A pdf version of this text could be found here.
Prerequisites
First of all, who this article is aimed at. This article assumes you already know what a segment tree is. Have you never heard about the segment tree, the Fenwick tree (aka binary indexed tree, BIT) or the RMQ problem, you should better read about it somewhere else and then come back here right after to learn a bunch of cool stuff. The model target audience is the people able to solve this problem at least in theory. But even if you can't, this article could still be helpful. However, I think this article contains some ideas that were never published before, thus making it interesting even for people who are closely familiar with different variants of the segment tree. And if you are somewhere in the middle, like you know about segment trees, but find stuff like historical sums too complicated, this article is still for you, because it will make those super-easy to understand. Also, there will be a link to the code at the end, which you may take and use.

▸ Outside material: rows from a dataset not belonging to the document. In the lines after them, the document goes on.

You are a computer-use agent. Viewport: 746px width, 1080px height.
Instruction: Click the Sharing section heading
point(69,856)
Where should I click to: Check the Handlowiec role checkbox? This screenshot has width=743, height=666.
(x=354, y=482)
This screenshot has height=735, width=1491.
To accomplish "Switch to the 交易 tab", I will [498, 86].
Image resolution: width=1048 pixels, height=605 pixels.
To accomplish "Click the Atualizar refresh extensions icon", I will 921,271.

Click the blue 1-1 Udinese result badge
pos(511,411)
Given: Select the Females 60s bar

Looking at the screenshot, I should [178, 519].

On a side note, if you are a huge fan of Fenwick tree or using some trees for solving RMQ, the vast majority of this article will still be applicable to your favorite data structure; I just decided to focus on the data structure I find the simplest and, probably, the most feature-rich.
So, let's start!
What Segment Trees Can Actually Do
Here we discuss some algebra behind the operations on a segment tree. But don't be afraid! There's not any hardcore algebra here, we just give everything a name, so that it is easier for us to move on. So, what can segment trees actually do? A bunch of stuff! We have a lot of variants: computing range-sum, range-max, adding in a range, remaxing in a range, etc. We can also mix them as well. In order to make things a little more structured, I call an operation that computes something on a range without modification an addition and range-modification a multiplication.

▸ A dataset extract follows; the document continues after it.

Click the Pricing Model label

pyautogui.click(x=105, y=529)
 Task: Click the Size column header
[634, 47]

A tropical example. Let our addition be the operation of maximum and multiplication be the ordinary addition. And let's consider an array $$$[1, 2, 3]$$$. After multiplication on a range $$$1..3$$$ ($$$0$$$-indexed, semi-open, as always) by $$$4$$$ and summing the whole array we will be computing $$$1 + 2 \cdot 4 + 3 \cdot 4$$$. Or, in ordinary notation it would be $$$\max \lbrace 1, 2 + 4, 3 + 4 \rbrace$$$.

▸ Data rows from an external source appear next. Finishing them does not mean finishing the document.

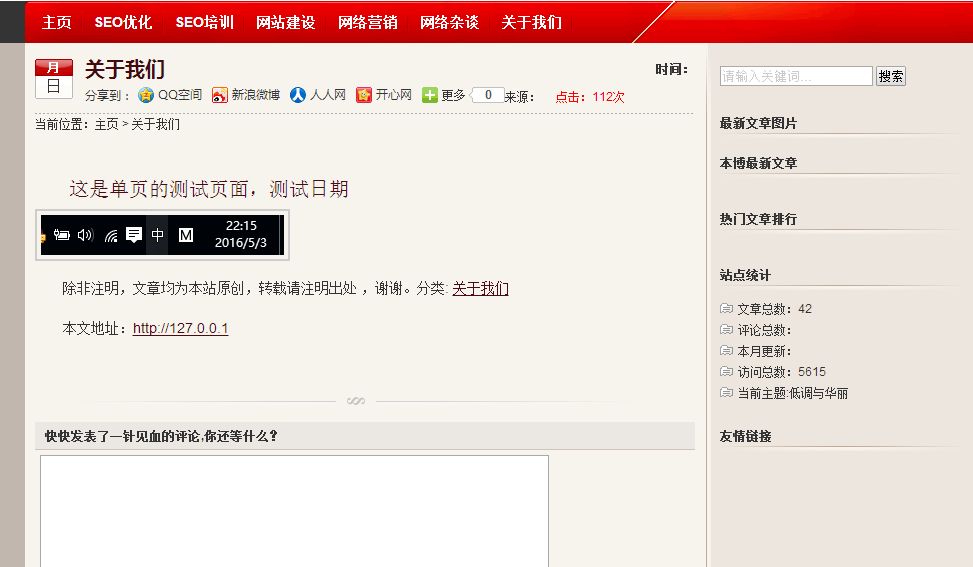Open the 主页 navigation menu item
This screenshot has height=567, width=973.
pyautogui.click(x=57, y=22)
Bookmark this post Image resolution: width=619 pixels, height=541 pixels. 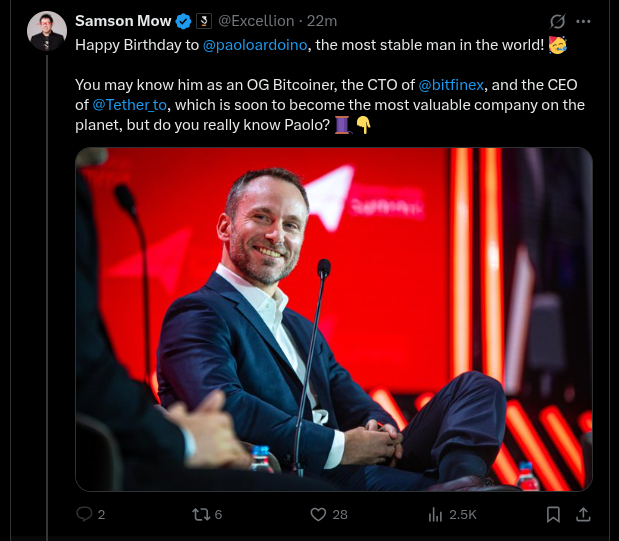tap(553, 514)
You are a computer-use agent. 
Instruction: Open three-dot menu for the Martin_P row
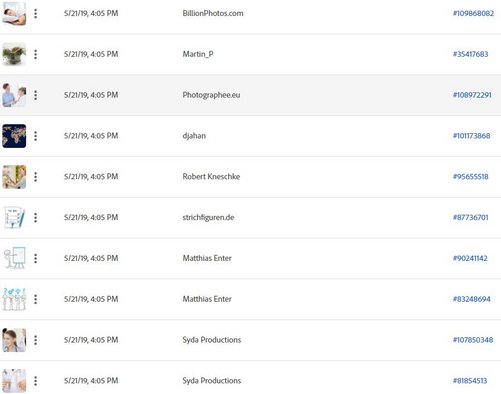(x=36, y=54)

Yes, I also assume that we always multiply from the right-hand side, because most of the languages have an operator *=
, but don't have =*
. Here algebra-fans could argue that multiplying from the left-hand side would have been more canonical, but as an average theoretical computer science enjoyer, I do not care.
What do we need from our operations of addition and multiplication in order for our segment tree to work? First of all, we clearly need associativity of both addition and multiplication just to be able to chain them. Second, a segment tree has two specific functions that we also need to work, one for updating a value in a node from the values of its children (we call it update
, sometimes it is also called relaxing), and the second one is pushing the update from a node to its children (we call it push
).
The update
works always, there is nothing specific attached to it, but push
requires us to be able to transfer the "modification" to the children, i.e. the following formula holds $$$(x + y) \cdot a = x \cdot a + y \cdot a$$$. This is the distributive property! If we examine the segment tree a little more closely, we will also notice that we require having identity elements for both addition (i.e. zero) and multiplication (i.e. one). To sum up, we need the following properties.
- Associativity of addition: $$$x + (y + z) = (x + y) + z$$$.
- Associativity of multiplication: $$$a \cdot (b \cdot c) = (a \cdot b) \cdot c$$$.
- Distributivity of multiplication over addition: $$$(x + y) \cdot a = x \cdot a + y \cdot a$$$.
- Having zero: $$$x + 0 = 0 + x = x$$$. Sometimes also $$$0 \cdot a = 0$$$, depending on the implementation.
- Having one: $$$x \cdot 1 = x$$$.
This is actually almost a semiring, we only miss the requirement of the addition to be commutative. Unfortunately, there is no algebraic name for such a structure, so I will stick to almost-a-semiring.
An important note: In fact, multipliers and summands don't have to belong to the same set or, from the programming point of view, type; moreover, implementation-wise it makes much more sense to have two different template types and, in fact, I use two different sets of symbols for summands ($$$x, y, z, \ldots$$$) and multipliers ($$$a, b, c, \ldots$$$), but for the sake of simplicity, I will keep pretending this opportunity does not exist.
At this moment, it may look like we did a lot of boring algebraic work to gain nothing. At least, it seems like a segment tree can do all of that and even much more beyond. But, in fact, it does not, and almost all operations a segment tree can perform fit in this exact framework.
Examples:
Let's start with the simplest one: $$$\mathbb{Z}$$$. Clearly, works.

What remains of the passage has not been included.